- _Activity_: In the records below, the line that contains "The image size is (1188, 465)." marks the start. Copy it and each line after it through the end, exactly, without pictures.

*** Input Section Begins ***

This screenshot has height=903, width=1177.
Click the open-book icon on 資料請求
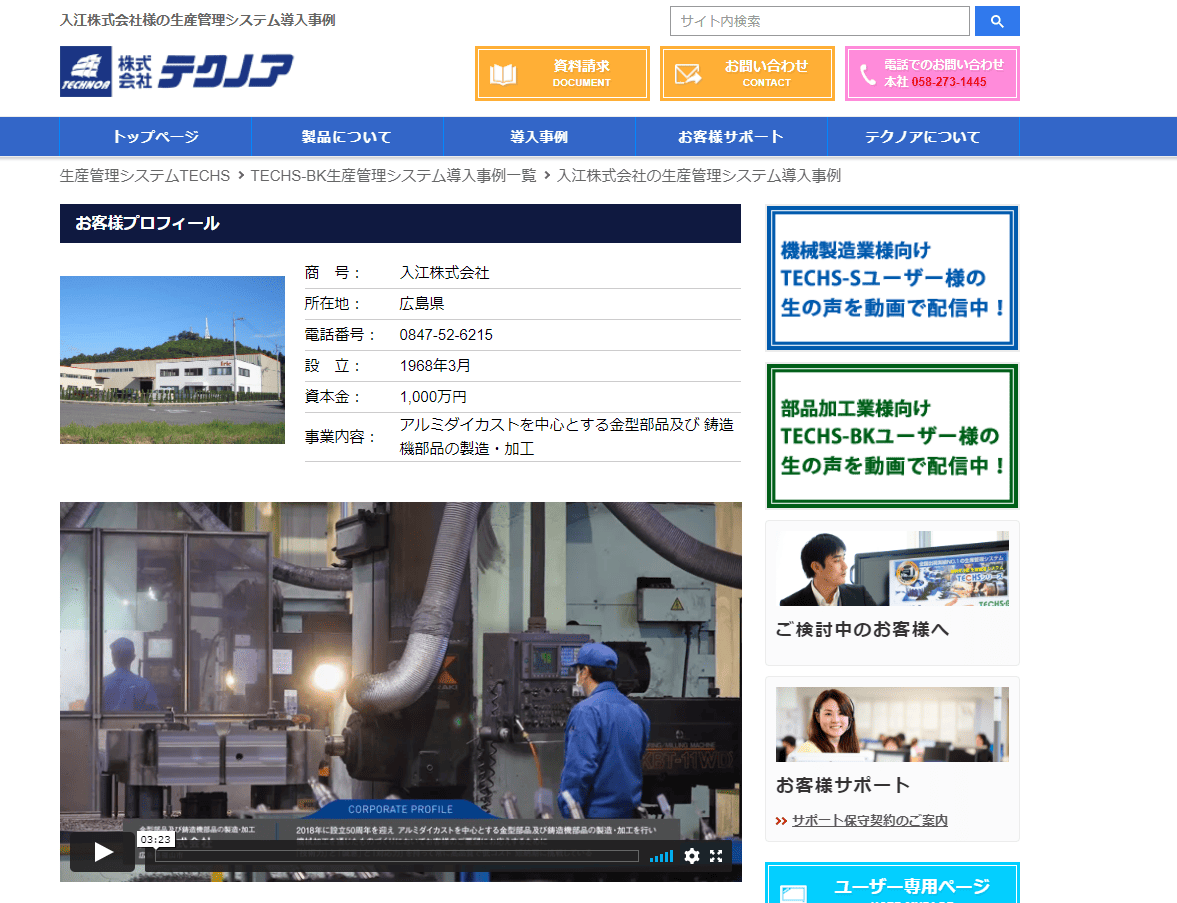coord(503,74)
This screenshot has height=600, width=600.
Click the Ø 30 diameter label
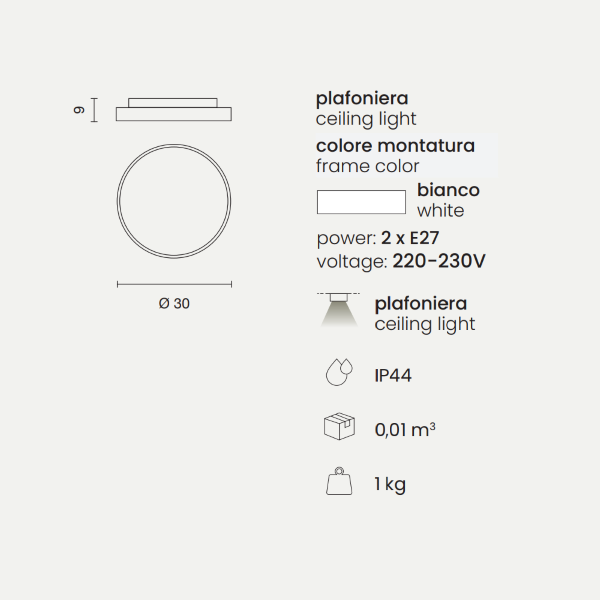coord(174,304)
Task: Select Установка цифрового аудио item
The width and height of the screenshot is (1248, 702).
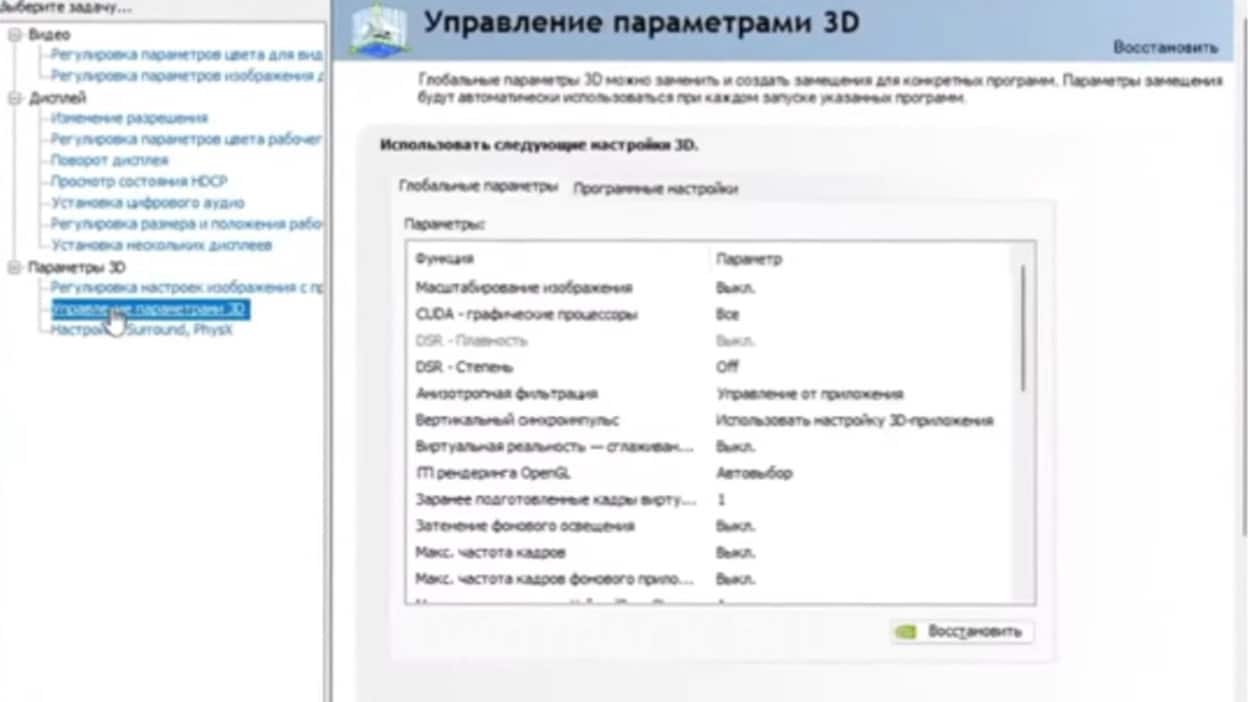Action: 147,203
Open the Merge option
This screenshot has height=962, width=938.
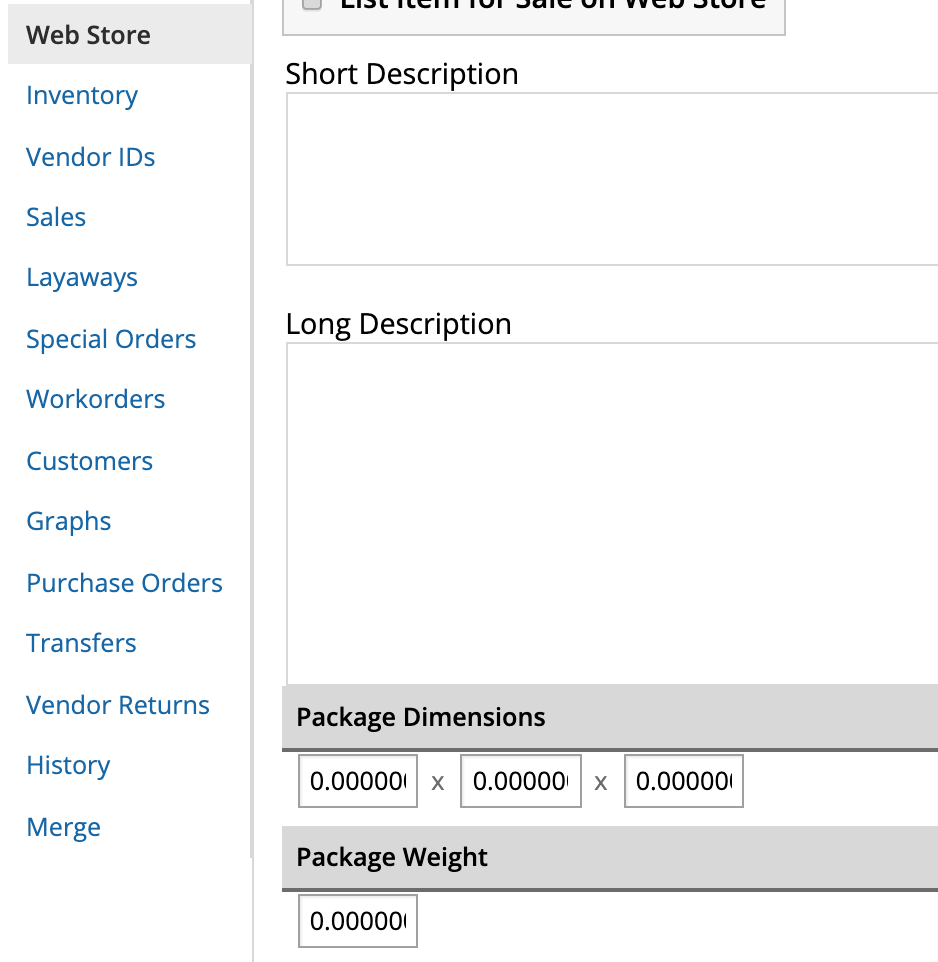coord(63,827)
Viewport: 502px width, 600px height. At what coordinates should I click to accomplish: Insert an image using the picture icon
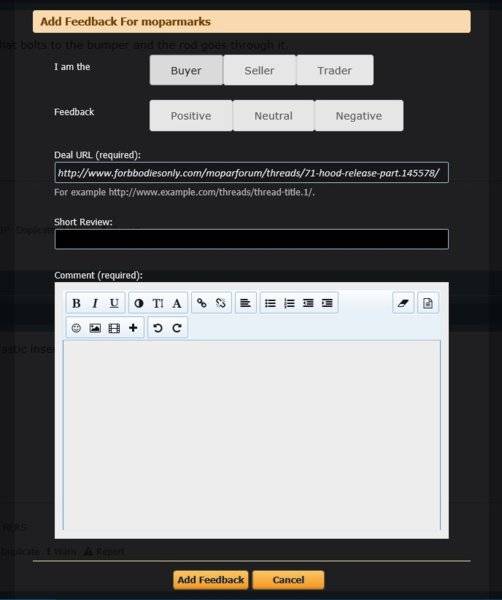[x=95, y=328]
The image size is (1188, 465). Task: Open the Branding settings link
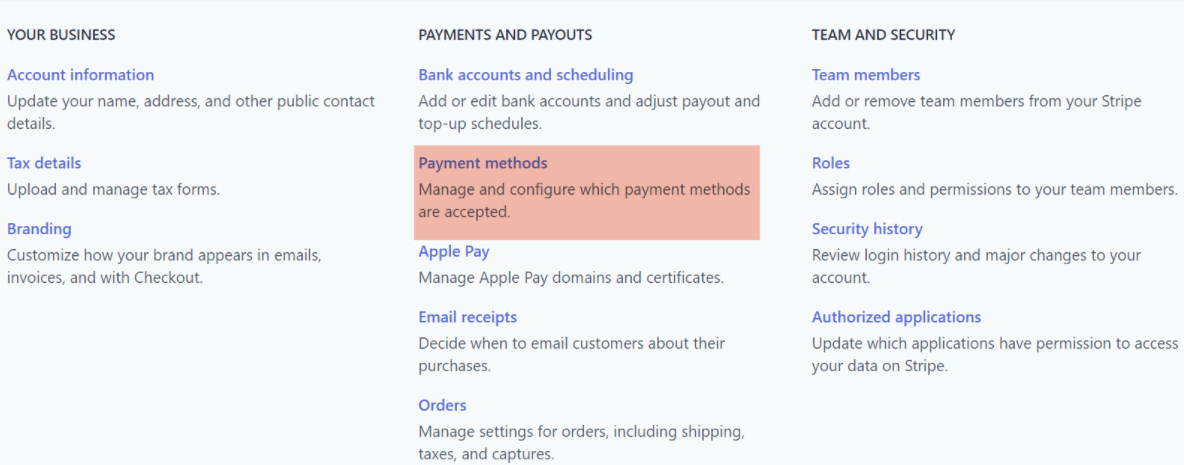pyautogui.click(x=39, y=229)
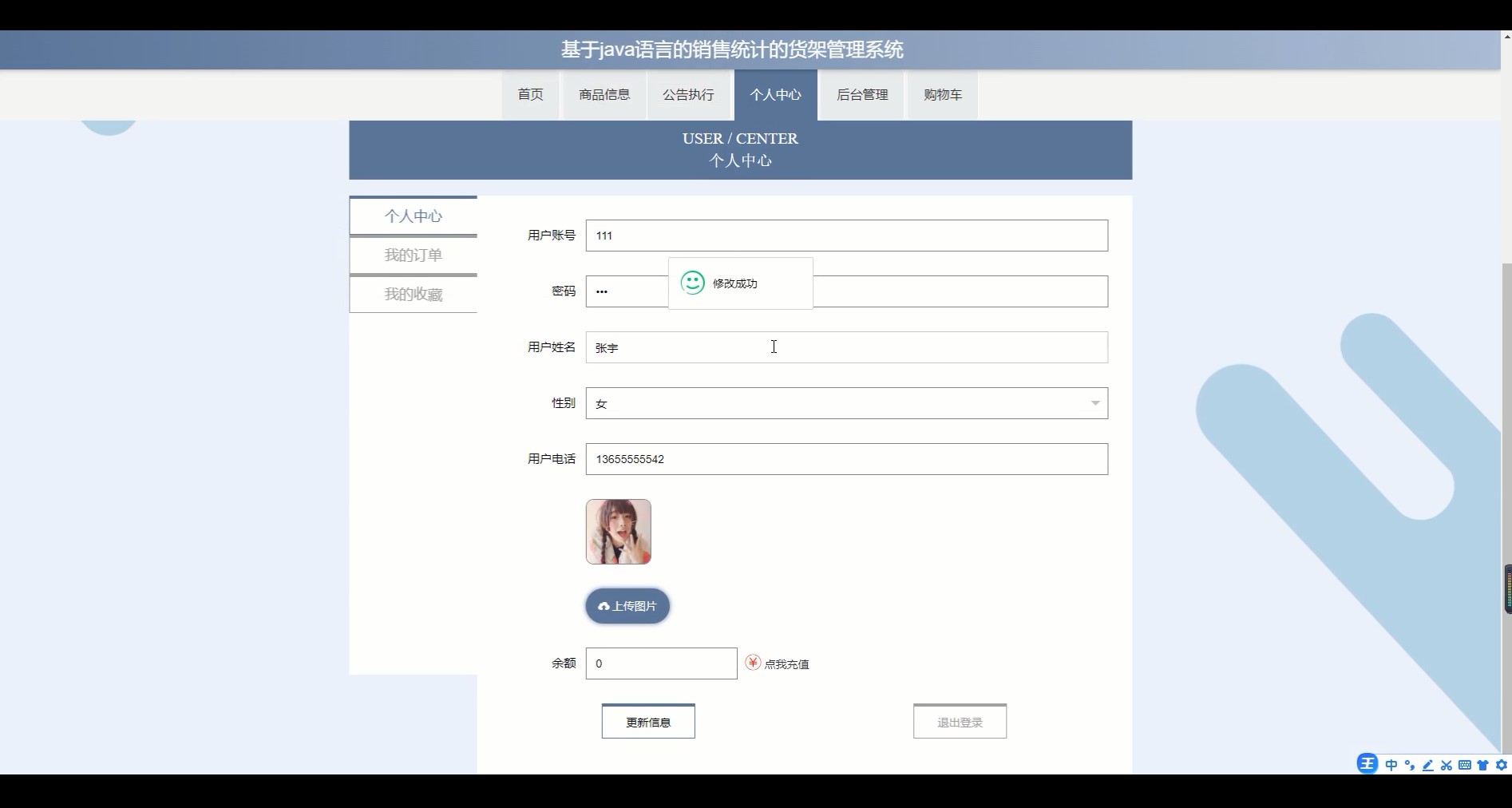Open the 商品信息 navigation tab
The image size is (1512, 808).
point(604,95)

*** Input Section Ends ***

- _Written response_:
The image size is (1188, 465). Task: Open the Branding settings link
pyautogui.click(x=39, y=229)
Open the 商品信息 navigation tab
The image size is (1512, 808).
point(604,95)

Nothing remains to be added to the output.